In a long poignant post on Instagram, accompanied by photos of the young couple, the 68-year-old American writer also announces that a new “little” novel by Paul Auster will be released in November.

“I have kept silent because the territory of ‘Cancerland’ is confusing and treacherous,” writes the novelist and essayist after announcing six months ago on the same social network that her husband’s cancer was treated in New York. “The patient, and I with him, traveled in a straight line on a road but were delayed and turned in circles. We have not yet passed the sign “You are leaving Cancerland” which marks the border of the country”, testifies Siri Hustvedt.

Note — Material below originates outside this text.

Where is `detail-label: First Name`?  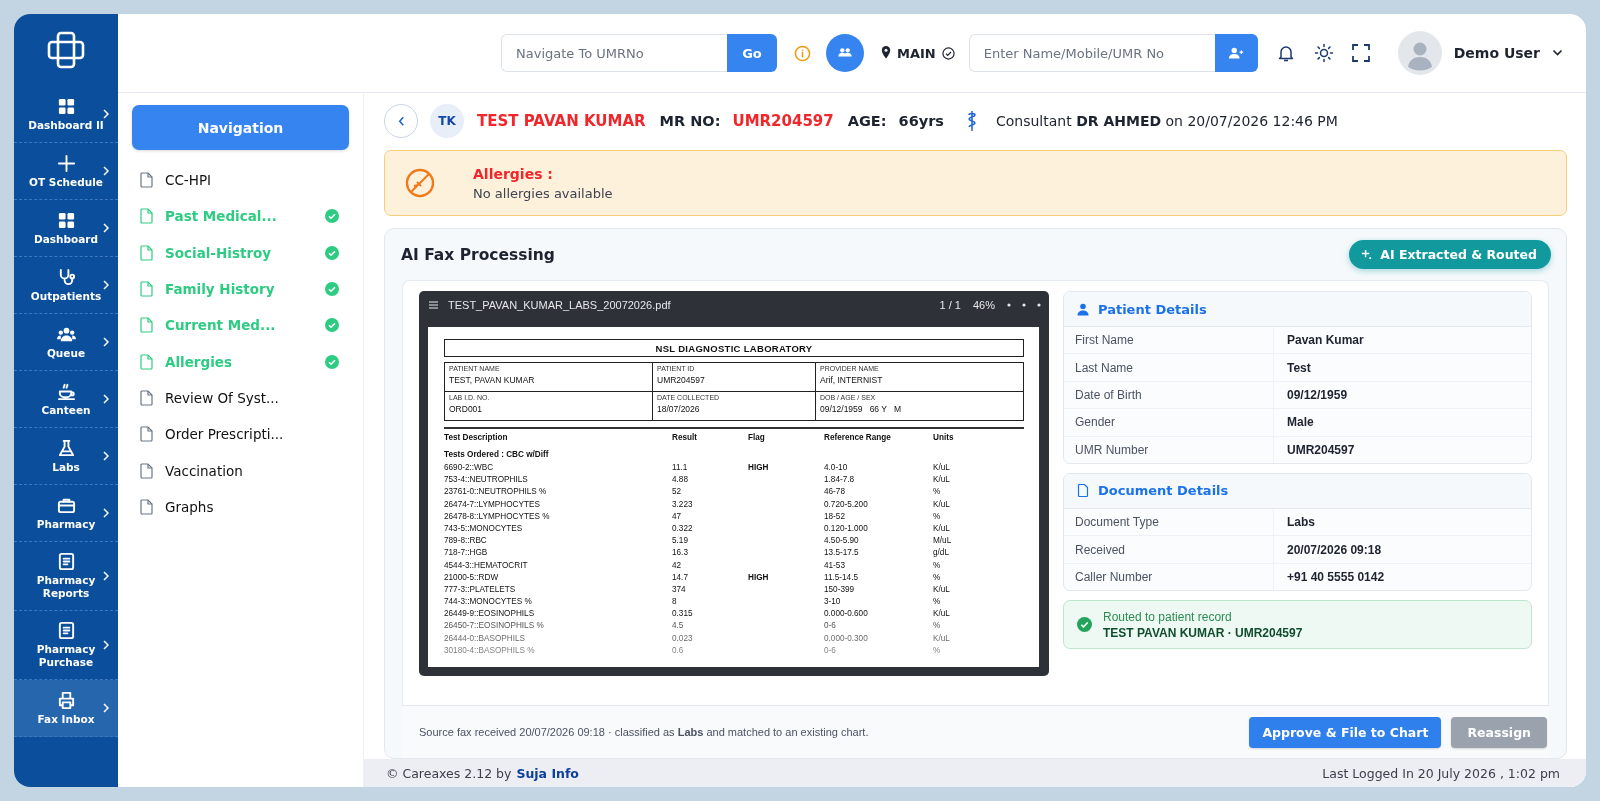
detail-label: First Name is located at coordinates (1169, 340).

She had revealed in March that her “husband had been diagnosed with cancer in December (2022) after being ill for the months leading up to it” and said “living in a place I have come to call ‘Cancerland’ “. Siri Hustvedt does not specify what type of cancer Paul Auster suffers from, nor his prognosis. Comparing her husband’s fate to that of “sick children”, she believes that “Paul has many years behind him, his childhood, his youth, adulthood” and that “he is now old.” “He wrote many books. Another novel he completed while ill, “Baumgartner”, will be published in November, it’s a tender and miraculous little book”, she announces.

Paul Auster is the author of more than thirty books which have been translated into more than 40 languages. He made a name for himself in 1982 with “The Invention of Solitude”, an autobiographical novel in which he tries to identify his father’s personality. The novelist broke through in 1987 on the international scene, particularly in Europe, with his “New York Trilogy”, a noir novel inspired by the detective genre. In April 2022, he lost his 44-year-old son Daniel Auster, whom he had with writer Lydia Davis. He had died of an “accidental overdose” in New York after being charged with manslaughter for the death at the end of 2021, also by overdose, of his daughter Ruby, aged only ten months.